Professor of Geology and Department Chair
San Francisco State University Department of Geosciences San Francisco, CA 94132
University Of California, Santa Cruz: Ph.D., Earth Sciences, 1989;
San Francisco State University: B.A., Geology, 1984
Neogene diatom biostratigraphy and Miocene paleoceanography; stratigraphy and sedimentology of diatomaceous and related siliceous rocks around the Pacific Rim.
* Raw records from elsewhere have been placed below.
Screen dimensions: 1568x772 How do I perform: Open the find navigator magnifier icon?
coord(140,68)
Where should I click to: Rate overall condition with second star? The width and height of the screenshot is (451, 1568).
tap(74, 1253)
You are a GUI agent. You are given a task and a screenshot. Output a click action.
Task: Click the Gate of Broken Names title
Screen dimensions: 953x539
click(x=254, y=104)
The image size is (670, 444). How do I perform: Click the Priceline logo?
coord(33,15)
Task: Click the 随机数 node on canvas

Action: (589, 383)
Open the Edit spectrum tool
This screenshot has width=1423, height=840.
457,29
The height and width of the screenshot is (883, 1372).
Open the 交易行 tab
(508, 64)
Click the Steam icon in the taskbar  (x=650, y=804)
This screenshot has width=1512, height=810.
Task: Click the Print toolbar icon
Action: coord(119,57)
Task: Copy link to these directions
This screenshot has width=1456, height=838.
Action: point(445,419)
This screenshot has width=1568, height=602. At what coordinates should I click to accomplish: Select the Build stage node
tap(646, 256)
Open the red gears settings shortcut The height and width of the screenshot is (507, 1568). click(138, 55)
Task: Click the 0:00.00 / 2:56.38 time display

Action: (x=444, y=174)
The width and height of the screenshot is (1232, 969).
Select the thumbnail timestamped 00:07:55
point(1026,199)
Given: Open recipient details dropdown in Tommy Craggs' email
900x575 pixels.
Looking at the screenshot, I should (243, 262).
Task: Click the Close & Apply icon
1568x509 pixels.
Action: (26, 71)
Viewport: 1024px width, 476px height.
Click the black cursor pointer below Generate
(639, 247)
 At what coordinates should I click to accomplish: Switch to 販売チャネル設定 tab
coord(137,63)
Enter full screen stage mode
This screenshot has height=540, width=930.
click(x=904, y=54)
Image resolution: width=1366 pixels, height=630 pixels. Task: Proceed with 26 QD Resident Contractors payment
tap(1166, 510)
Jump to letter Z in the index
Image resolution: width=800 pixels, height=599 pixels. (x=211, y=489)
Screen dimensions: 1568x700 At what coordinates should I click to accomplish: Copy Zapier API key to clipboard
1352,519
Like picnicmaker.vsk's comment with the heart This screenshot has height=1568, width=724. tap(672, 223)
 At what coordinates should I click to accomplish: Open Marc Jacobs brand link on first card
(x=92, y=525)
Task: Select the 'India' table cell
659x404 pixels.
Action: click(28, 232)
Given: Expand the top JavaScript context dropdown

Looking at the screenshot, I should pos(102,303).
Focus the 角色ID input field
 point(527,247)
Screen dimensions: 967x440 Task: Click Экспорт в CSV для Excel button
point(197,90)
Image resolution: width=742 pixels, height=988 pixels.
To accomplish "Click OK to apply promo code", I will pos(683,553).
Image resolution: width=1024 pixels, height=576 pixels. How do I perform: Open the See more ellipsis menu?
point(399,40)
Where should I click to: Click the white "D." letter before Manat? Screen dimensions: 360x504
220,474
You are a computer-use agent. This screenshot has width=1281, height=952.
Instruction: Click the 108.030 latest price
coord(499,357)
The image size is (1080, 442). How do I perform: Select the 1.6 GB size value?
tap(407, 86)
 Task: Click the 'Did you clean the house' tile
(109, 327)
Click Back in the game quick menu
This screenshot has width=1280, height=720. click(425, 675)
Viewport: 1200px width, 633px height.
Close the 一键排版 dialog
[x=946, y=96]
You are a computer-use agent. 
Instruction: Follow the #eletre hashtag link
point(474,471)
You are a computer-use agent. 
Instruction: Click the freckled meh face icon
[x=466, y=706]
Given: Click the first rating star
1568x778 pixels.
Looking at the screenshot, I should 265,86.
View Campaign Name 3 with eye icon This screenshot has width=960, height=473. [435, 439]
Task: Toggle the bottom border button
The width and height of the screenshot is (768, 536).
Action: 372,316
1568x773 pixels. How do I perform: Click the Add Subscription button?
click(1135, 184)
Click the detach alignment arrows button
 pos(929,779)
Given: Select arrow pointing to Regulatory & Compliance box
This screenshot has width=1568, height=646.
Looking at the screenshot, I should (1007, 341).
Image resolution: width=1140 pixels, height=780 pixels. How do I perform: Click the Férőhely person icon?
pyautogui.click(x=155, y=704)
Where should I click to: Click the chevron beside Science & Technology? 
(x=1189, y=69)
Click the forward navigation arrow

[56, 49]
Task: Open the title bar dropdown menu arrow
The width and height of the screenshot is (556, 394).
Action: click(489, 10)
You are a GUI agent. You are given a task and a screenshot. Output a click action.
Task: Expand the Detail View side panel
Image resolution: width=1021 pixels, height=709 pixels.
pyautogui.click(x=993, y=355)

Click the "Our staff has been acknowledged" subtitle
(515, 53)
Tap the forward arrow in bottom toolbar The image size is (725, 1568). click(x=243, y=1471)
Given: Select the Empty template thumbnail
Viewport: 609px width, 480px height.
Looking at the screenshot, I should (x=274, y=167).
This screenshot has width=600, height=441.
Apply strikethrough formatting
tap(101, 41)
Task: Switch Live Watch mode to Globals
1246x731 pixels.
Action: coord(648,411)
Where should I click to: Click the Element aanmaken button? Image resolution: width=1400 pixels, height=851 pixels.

American Geophysical Union, California Academy of Sciences (Fellow), Geological Society of America, Society for Sedimentary Geology (National and Pacific Sections), National Association for Black Geologists and Geophysicists
I have been a faculty member at San Francisco State University since 1990 and I graduated from this same institution (as did my parents in the 1950’s) with a B.A. in geology in 1984. I earned a Ph.D. in Earth science from the University of California at Santa Cruz in 1989. As a native San Franciscan who had a rather typical urban upbringing in San Francisco, I did not become interested in the geosciences until I was an undergraduate student. My interests in high school, and in the initial years of college, were the arts, especially photography and music. Although I found science interesting during high school, I received very little encouragement from teachers and had few role model scientists. Consequently, I was more concerned with the interests of my peers and in keeping up with current and popular trends in San Francisco in the 1970's.
While I was attending San Francisco State University as an undergraduate, a combination of excellent geology teachers and a summer internship at the U.S. Geological Survey (USGS) led me to change my major to geology in my junior year. With the guidance of mentors at the USGS, my fascination with geological research began, particularly with microfossils and their application to paleoceanography, climate change, and evolution. The tremendous amount of practical experience that I gained at the USGS by assisting in research mapping projects in Alaska and the southwestern U.S. transformed me personally and gave me a competitive edge in applying to graduate school. I applied to graduate schools that had faculty specialties in my area of interest.
In graduate school at U.C. Santa Cruz I began to specialize in diatom microfossils (single-celled algae with a silica shell) and the stratigraphy and depositional environment of siliceous rocks. My research focuses on the age and paleoceanographic setting of diatomaceous and related biosiliceous rocks (mostly from around the Pacific Rim), particularly from the Miocene epoch. This research has taken me to many countries of the world including Egypt, Israel, Zimbabwe, Japan, Russia, and Costa Rica. The study of ancient and modern analogues to these unique organic-rich marine sedimentary rocks had led me to both land and sea excursions, as I have twice participated as a shipboard scientist for the international Ocean Drilling Program. Studies involving siliceous sediments are significant because it helps scientists better understand climate change, including such phenomenon as ice ages, global warming, and El Niño. Such research also has practical applications because siliceous rocks are organic-rich and are often the source and reservoir rocks for petroleum.
What I enjoy most about my profession is the interdisciplinary nature of the geosciences and all of the potential applications of the degree. In the variety of classes that I teach at San Francisco State University: oceanography, paleontology, and the history of life, I stress the importance of knowledge of the history of our planet in evaluating current environmental, energy, and climate issues. I am especially concerned with exposing more African American, Latino, and American Indian students to the geosciences, as we are disproportionate affected by unfavorable environmental policy. Finally, being a geoscientist also appeals to my sense of adventure and love of travel, in addition to the appeal of solving mysteries with small clues!